É uma comédia que tenta dar a si própria a cara de julgamento segundo os ritos da lei, com inquérito policial, denúncia do Ministério Público, juízes, testemunhas e até advogados de defesa. Mas, no mundo dos fatos, sempre foi uma operação de vingança política por parte de quem tem a força armada a seu favor.
JOGO JOGADO – Como o jogo ainda oficialmente não acabou, a prudência recomenda esperar. Mas a menos que a arbitragem mude de ideia, o desfecho já está pronto.
O público pagante pôde ver, nestes últimos dias, os movimentos finais da partida. Foi interrogada, enfim, a testemunha-bomba da acusação – o tenente-coronel Cid, que há dois anos aparece na mídia como o homem que iria provar, acima de qualquer dúvida, que Bolsonaro pensou, ou quis, ou preparou, ou tentou, dar um golpe de Estado.
Apareceu, enfim, a prova-bomba do MP, a “minuta do golpe” – ou melhor, não apareceu, mas foi oficialmente apresentada à plateia como se fosse mesmo uma prova-bomba. Veio à linha de frente, enfim, o réu-bomba em pessoa, Jair Bolsonaro.

POTÊNCIA ZERO – Tudo isso somado, em termos do que realmente tinha de aparecer – provas materiais do crime e da culpa dos acusados – rendeu zero elevado à potência zero. Cid disse “não” a quase tudo o que lhe perguntaram – ou então que não se lembrava mais, não poderia dizer, não tinha visto.
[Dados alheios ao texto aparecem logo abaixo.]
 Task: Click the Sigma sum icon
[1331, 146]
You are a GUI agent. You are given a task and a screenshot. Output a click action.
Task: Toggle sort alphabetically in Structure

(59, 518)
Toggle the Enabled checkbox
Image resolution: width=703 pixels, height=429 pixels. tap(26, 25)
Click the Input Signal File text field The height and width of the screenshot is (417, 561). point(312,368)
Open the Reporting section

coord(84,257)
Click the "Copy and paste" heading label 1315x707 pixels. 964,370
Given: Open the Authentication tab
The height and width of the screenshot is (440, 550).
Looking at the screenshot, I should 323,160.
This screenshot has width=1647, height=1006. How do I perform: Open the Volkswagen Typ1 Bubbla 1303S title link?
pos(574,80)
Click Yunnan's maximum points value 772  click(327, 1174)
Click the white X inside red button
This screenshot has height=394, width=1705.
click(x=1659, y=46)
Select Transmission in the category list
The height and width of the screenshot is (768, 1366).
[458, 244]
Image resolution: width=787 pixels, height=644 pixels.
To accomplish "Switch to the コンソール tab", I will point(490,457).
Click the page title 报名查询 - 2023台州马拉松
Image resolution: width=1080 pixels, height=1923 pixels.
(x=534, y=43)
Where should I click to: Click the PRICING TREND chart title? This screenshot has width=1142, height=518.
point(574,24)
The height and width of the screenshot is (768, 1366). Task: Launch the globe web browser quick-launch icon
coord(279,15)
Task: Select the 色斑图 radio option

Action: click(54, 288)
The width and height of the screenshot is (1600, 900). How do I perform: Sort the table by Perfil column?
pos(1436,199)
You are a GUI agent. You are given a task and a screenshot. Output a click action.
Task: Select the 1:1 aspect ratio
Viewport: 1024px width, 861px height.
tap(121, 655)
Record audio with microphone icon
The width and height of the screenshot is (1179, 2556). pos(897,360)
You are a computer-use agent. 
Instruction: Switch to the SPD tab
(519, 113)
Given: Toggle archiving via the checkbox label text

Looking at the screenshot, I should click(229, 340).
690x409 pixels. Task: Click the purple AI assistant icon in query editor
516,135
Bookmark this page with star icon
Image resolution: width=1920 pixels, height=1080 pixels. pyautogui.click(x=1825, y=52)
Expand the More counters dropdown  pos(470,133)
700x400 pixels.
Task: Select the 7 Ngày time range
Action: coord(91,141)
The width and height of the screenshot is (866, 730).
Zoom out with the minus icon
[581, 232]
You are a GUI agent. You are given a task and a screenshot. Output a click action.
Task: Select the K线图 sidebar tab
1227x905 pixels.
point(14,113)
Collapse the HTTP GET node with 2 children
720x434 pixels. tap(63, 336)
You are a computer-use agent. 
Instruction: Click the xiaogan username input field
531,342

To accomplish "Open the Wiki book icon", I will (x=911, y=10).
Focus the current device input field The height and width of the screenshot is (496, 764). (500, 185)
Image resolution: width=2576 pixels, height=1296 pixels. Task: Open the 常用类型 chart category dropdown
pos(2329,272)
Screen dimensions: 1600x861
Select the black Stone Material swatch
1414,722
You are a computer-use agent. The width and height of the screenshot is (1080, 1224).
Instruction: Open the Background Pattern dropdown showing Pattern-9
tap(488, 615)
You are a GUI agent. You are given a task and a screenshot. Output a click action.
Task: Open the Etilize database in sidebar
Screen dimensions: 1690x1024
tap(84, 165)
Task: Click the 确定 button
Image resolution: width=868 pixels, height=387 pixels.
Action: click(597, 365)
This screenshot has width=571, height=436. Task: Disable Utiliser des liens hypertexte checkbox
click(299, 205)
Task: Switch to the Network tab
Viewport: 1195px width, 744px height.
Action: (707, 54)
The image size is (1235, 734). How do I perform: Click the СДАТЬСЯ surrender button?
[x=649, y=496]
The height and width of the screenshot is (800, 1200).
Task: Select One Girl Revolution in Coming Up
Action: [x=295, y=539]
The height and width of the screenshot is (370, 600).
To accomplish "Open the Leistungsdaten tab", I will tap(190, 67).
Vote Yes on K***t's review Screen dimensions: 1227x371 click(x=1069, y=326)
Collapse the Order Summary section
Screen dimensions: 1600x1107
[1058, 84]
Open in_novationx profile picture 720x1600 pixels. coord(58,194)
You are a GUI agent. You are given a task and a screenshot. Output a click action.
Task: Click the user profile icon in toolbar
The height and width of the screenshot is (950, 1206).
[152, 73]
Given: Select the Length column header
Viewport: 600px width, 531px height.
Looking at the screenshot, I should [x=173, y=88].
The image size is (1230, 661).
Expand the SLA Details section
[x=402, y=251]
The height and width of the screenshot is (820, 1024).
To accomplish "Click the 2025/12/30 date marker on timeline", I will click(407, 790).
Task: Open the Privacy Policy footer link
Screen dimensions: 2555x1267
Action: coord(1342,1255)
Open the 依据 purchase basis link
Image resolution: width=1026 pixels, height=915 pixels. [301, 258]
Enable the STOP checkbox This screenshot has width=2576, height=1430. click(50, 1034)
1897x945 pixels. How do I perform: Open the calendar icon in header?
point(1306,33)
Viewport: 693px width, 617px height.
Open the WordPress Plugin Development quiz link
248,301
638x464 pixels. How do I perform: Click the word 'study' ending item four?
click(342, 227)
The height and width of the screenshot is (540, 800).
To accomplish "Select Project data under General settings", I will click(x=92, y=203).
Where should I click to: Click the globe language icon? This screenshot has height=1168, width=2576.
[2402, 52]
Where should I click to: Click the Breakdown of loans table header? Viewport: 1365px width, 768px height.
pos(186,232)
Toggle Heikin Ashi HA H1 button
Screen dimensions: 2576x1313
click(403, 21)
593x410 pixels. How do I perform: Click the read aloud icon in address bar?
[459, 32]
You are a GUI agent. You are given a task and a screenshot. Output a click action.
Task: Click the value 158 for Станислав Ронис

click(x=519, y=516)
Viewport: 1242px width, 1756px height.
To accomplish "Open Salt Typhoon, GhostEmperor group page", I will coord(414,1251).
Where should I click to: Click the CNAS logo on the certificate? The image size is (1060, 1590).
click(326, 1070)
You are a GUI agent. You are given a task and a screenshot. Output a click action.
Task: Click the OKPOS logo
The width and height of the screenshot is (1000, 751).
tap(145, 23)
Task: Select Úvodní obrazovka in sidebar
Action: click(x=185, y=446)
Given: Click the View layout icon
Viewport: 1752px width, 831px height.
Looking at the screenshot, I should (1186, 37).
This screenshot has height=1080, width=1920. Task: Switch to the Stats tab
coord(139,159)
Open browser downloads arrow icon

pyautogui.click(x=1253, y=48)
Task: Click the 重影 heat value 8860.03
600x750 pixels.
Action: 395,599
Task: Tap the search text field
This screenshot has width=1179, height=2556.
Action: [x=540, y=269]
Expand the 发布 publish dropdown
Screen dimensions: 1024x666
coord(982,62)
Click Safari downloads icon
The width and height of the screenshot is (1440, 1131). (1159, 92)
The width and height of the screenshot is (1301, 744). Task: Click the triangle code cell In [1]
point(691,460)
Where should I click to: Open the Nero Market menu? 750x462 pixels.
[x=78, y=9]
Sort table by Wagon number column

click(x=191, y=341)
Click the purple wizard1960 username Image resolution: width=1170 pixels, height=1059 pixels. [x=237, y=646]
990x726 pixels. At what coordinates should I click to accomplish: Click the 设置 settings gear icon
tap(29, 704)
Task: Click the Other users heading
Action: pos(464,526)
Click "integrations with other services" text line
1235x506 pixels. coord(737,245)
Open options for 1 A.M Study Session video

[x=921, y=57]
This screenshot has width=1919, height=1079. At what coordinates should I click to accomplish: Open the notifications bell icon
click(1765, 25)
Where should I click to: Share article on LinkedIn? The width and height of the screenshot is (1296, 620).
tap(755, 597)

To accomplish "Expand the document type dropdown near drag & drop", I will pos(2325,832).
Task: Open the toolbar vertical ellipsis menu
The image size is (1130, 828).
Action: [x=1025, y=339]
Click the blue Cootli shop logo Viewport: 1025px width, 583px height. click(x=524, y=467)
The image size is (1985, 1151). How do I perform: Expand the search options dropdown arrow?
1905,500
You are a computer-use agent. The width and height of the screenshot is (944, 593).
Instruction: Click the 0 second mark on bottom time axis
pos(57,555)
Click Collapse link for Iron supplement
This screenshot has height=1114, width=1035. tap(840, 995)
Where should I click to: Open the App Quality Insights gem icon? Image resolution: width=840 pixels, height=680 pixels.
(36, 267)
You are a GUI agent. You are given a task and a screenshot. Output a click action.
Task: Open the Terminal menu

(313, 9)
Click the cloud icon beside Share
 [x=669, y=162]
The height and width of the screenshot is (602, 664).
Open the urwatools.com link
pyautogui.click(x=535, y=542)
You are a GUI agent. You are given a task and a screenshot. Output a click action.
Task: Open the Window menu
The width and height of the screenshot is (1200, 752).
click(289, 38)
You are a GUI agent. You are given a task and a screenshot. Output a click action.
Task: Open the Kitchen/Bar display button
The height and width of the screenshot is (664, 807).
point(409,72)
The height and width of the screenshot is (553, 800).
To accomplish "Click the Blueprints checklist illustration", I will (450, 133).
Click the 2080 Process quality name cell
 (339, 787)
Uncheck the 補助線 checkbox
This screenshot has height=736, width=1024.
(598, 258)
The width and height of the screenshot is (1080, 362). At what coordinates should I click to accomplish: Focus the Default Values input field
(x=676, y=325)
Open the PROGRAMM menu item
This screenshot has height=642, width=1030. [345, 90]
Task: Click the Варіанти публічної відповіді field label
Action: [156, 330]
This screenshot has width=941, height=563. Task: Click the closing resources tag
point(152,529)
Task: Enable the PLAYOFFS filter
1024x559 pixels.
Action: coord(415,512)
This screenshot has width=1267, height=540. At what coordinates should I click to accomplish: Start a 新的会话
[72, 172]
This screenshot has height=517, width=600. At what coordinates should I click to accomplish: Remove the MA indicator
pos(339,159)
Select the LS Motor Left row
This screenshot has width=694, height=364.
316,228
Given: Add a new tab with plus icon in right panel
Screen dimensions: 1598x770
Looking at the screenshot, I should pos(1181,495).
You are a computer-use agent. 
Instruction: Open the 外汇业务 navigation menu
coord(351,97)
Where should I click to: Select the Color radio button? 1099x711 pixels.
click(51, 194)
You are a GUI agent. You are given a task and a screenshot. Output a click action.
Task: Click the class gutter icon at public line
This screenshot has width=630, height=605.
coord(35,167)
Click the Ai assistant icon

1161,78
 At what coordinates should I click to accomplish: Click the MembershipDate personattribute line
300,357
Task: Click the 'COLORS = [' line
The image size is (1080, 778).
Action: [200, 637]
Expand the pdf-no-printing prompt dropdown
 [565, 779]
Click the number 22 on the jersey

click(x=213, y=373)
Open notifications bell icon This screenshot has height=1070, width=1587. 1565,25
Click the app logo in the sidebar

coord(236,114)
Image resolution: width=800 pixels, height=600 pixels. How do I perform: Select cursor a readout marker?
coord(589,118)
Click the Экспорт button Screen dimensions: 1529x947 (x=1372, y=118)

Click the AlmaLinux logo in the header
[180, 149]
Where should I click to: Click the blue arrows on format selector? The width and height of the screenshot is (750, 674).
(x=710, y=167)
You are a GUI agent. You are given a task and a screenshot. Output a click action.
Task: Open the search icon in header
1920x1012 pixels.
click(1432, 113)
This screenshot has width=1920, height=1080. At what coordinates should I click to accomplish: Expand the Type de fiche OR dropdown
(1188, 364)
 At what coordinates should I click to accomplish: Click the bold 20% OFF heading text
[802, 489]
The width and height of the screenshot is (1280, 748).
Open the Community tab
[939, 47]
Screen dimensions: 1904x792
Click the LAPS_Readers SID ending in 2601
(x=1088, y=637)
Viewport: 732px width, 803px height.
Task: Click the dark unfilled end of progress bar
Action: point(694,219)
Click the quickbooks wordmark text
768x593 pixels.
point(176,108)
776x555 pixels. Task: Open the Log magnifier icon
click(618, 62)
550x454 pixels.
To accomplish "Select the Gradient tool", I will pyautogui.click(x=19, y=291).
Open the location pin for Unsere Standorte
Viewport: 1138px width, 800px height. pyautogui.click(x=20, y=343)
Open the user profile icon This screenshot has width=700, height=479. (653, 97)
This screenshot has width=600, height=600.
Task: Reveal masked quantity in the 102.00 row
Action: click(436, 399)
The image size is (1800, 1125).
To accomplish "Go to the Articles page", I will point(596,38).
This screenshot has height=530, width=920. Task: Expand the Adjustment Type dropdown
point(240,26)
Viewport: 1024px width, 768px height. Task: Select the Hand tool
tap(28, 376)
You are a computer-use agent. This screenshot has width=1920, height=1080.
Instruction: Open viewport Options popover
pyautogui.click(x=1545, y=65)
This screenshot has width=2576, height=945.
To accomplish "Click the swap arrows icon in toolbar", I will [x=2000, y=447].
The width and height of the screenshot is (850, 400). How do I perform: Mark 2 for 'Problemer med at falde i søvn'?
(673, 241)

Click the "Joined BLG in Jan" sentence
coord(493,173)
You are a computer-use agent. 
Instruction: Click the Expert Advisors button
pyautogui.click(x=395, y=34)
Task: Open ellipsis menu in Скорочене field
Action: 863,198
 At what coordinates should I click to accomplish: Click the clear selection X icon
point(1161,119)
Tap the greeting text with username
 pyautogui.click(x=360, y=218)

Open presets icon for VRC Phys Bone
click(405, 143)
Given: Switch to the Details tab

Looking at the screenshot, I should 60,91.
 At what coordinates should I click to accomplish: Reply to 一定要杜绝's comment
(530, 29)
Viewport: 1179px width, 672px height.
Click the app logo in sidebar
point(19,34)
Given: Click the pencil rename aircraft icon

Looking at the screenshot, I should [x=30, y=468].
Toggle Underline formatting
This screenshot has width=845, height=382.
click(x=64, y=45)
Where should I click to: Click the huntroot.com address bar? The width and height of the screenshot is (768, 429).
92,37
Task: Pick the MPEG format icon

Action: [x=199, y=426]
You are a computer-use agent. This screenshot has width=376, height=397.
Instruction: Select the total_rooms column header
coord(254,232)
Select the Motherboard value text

Não provou o pouco que disse – ficou a sua palavra contra a palavra dos outros. A “minuta do golpe”, agora de forma oficial, não existe no mundo da matéria: não está nos autos, não tem autor, não é assinada por ninguém.
Tudo o que sabe é o que a polícia e a PGR Tribuna da Internetdizem dela: um desfile (“em mau português”, na opinião de Cid) de suposições sobre a viabilidade de se solicitar ao Congresso, conforme está na Constituição, um estado de sítio, ou de defesa, que levaria a uma nova eleição em 2022.
NÃO HOUVE GOLPE – O único fato realmente indiscutível a respeito, além da inexistência física da “minuta”, é que não foi assinado, nem apresentado, nem requerido e muito menos executado qualquer estado de sítio. Não se suspendeu a eleição. Não aconteceu nada. Falaram do que poderia ter sido feito. Não fizeram nada do que se falou.
Quanto a alguma prova séria sobre a tentativa de “golpe armado” e sobre a culpa que Bolsonaro teria tido nela, o depoimento supostamente fatal do ex-presidente em juízo acrescentou nada ao nada que existia até agora.
Na verdade, ele repetiu que depois da eleição só se manifestou contra a intervenção militar ou outras viradas de mesa. Não foi contestado em nada do que disse pelo MP, nem desmentido com algum fato pelos interrogadores.
TRIBUNAL OU FACÇÃO – Só que tudo isso, na vida real, pode não ter nenhuma relevância para o STF. Quem acha que a nossa “suprema corte”, como diz Lula, precisa de alguma prova, do apoio da lei ou da mera lógica elementar para fazer o que bem lhe der na telha?
No fim das contas, o que vai decidir a questão não é o devido processo legal; a lei já foi violada dezenas ou centenas de vezes por esse STF desde que deixou de ser um tribunal de justiça para se transformar em facção política.
O que vai decidir tudo é a realidade objetiva na hora de darem a sentença – a sentença para valer. Aí, como diziam os intelectuais de épocas menos estúpidas do que a que vivemos hoje, vai valer a “correlação de forças”. Quem puder mais vai chorar menos.